Types of Honor Code Violations
It is the responsibility of every student at USC to adhere steadfastly to truthfulness and to avoid dishonesty, fraud, or deceit of any type in connection with any academic program. The following examples illustrate conduct that violates the Honor Code, but this list is not intended to be an exhaustive compilation of conduct prohibited by the Honor Code.
- Giving or receiving unauthorized assistance, or attempting to give or receive such assistance, in connection with the performance of any academic work.
Examples: cheating on tests, helping someone to cheat on a test, working on an assignment or homework with someone when it is not permitted, etc.

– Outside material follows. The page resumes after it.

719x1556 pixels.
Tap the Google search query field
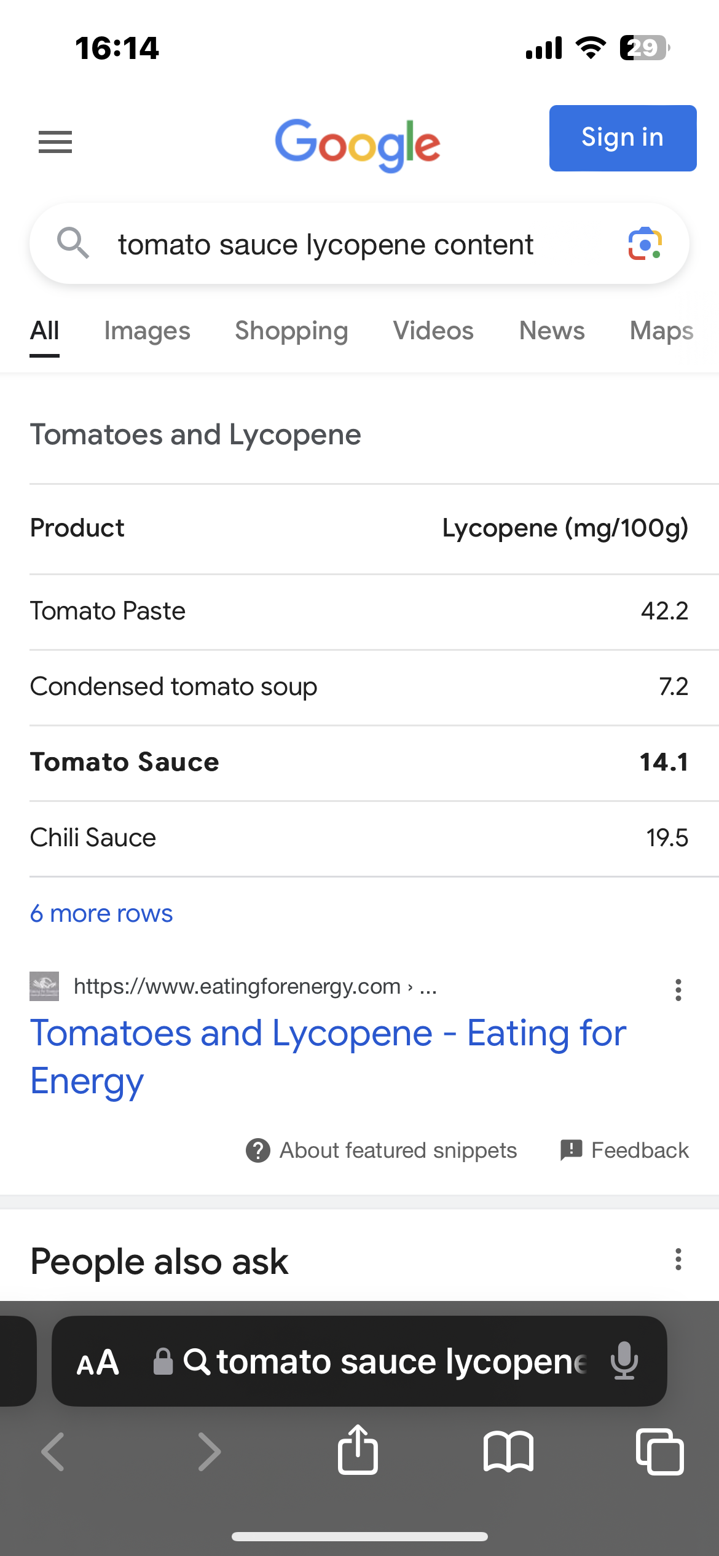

- Unauthorized use of materials or information of any type or the unauthorized use of any electronic or mechanical device in connection with the completion of any academic work.
Examples: cheat sheets during tests, using a cell phone during a test to get answers, use of a calculator during a test when not permitted, etc.
- Access to the contents of any test or examination or the purchase, sale, or theft of any test or examination prior to its administration.
Examples: disclosing the content of a test to a friend who is in another section and taking the test after you, stealing a test before it is given, etc.
- Unauthorized use of another person’s work without proper acknowledgment of source.
Examples: This is plagiarism. This includes copying and pasting information as if it were your own work, not citing quotes or materials, poor paraphrasing, not citing after paraphrasing, utilizing another student’s paper and turning it in as your own, etc.
- Intentional misrepresentation by word or action of any situation of fact, or intentional omission of material fact, so as to mislead any person in connection with any academic work (including, without limitation, the scheduling, completion, performance, or submission of any such work).
Examples: This is lying and can include signing someone in on the attendance sheet for a class (or asking someone to sign in for you), taking a test or quiz for someone, lying about why you missed class or need to make up a test or need an extension on an assignment, etc.
- Offering or giving any favor or thing of value for the purpose of influencing improperly a grade or other evaluation of a student in an academic program.
Examples: Offering someone money for a better grade in the class, on a project, etc.
- Conduct intended to interfere with an instructor’s ability to evaluate accurately a student’s competency or performance in an academic program.